It's not looking good for the DH Lawrence Heritage Centre in Nottinghamshire. Not at all. The local Broxtowe Council wants to save £60,000 on the Centre and nobody has yet come up with a plan other than full or at best partial closure. Actually that is not quite right, Nottingham University - which has a big interest in Lawrence - tried to raise £1 million for a major development on the site but this grand scheme came to naught. Perhaps it was too grand. But Nottingham University is hardly a poor university, so did it have to be all or nothing? It would appear so.
Eastwood certainly needs the Lawrence trade. I don't mean that every business should become the Lawrence Snackery or the Phoenix Hair Salon, but the town is not doing so well and it could benefit hugely from an expansion, not contraction of one of its few attractions.
Most everyone is turning away, embarrassed or finding it not within their brief - the Arts Council, the County Council, Writing East Midlands, the Museums and Libraries Association. The local Broxtowe District Council makes the right noises but seems incapable of coming up with a plan to make the building work. A lot more, a lot more could be done to make the Heritage Centre thrive. The East Midlands has a fairly modest amount of big names in its literary heritage and Lawrence is up there.

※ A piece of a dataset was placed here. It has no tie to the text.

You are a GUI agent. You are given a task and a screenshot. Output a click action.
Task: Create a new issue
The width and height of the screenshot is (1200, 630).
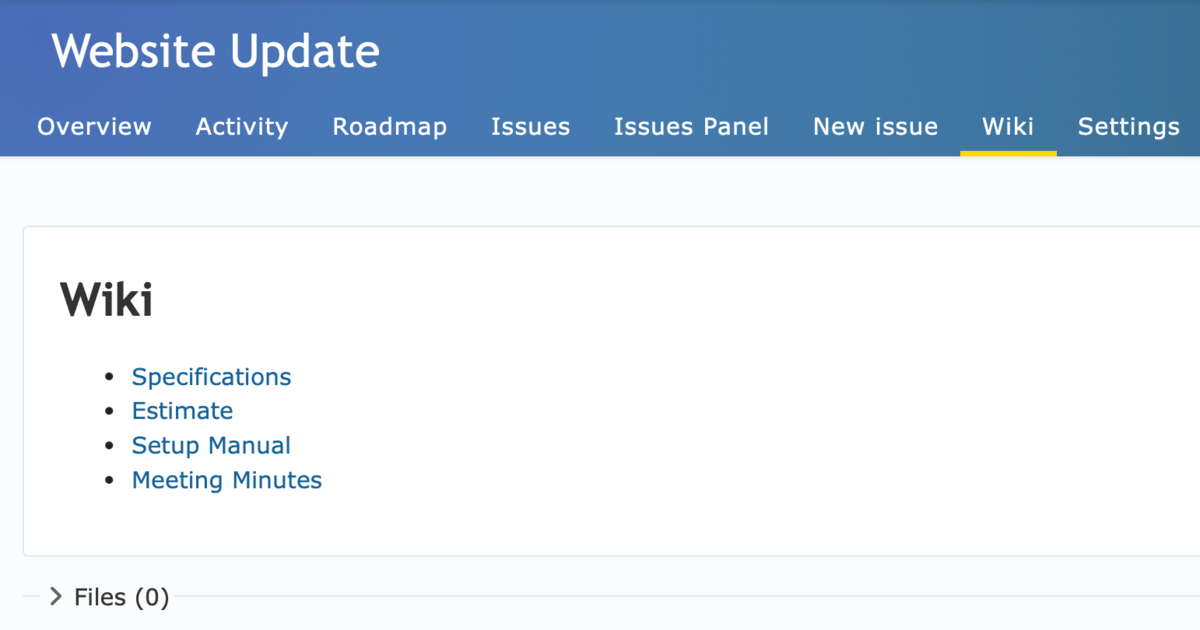875,127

But actually Lawrence has made some people very, very rich. When he was alive he lived a fairly financially precarious existence, but in death his literary estate became for a period one of the most valuable in the world, and he is still earning. Where did that money go? Well, Penguin did pretty well in the wake of the Lady Chatterley trial and the Lawrence Pollinger Literary Agency (now Pollinger Ltd) carefully looked after their percentage of the royalties. The royalties themselves? Lawrence effectively left his copyright to his wife Frieda, who in turn left it to her next husband, who in turn left it to his children by an earlier marriage (correct me if I am wrong!), so out there somewhere are people who have done very well indeed by nothing more than chance. Maybe they have the odd fiver going spare?